D’après lui, cette décision n’a pas plu à Louceny Camara, qui aurait ensuite adressé une lettre au président Alpha Condé, l’accusant de vouloir détourner 15 milliards GNF avec certains collaborateurs.
« Le Pr Alpha Condé (ancien président) m’a convoqué en présence de membres du bureau et de présidents de commissions – certains sont dans cette salle. Il m’a dit : “J’ai reçu une lettre, je suis obligé de prendre mes dispositions.” Je lui ai dit de faire ce qu’il juge nécessaire », soutient-il.
Il poursuit :
« Après le 5 septembre, Louceny relance l’affaire avec une autre lettre anonyme. On m’a convoqué à la gendarmerie. Trois semaines d’enquête plus tard, le rapport concluait qu’il n’y avait rien contre moi. Mais le 27 avril, alors que je devais me rendre au champ, on m’a rappelé pour signer le procès-verbal. Ce jour-là, on m’a conduit à la CRIEF à 11h30. On m’a fait attendre sur une petite chaise dans le couloir jusqu’à minuit trente ».

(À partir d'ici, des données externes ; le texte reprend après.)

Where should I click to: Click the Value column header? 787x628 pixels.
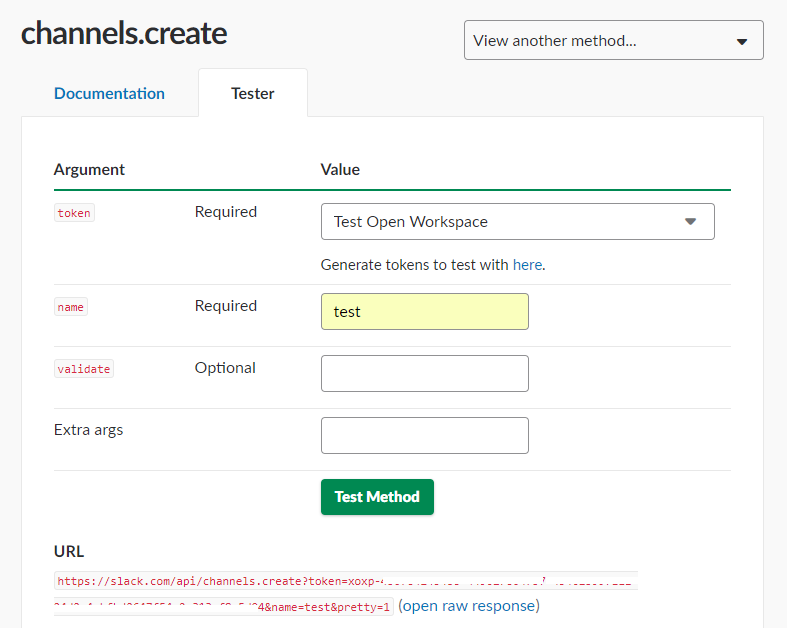point(340,170)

Il raconte aussi un appel reçu de son fils, basé à Paris :
« Il m’a dit : “Papa, Akumba vient d’annoncer que tu seras en prison aujourd’hui. Il dit que le ‘gros poisson’ ira à la maison centrale, et qu’on est même en train d’y repeindre ta cellule.” »
Damaro affirme avoir été surpris de son placement en détention. « À minuit trente, on m’annonce que l’audience est ouverte. Je dis au juge que je suis épuisé. Ils me présentent une liste d’accusations : propriétés, comptes bancaires, mines… À 1h du matin, je suis transféré à la maison centrale », conclut-il.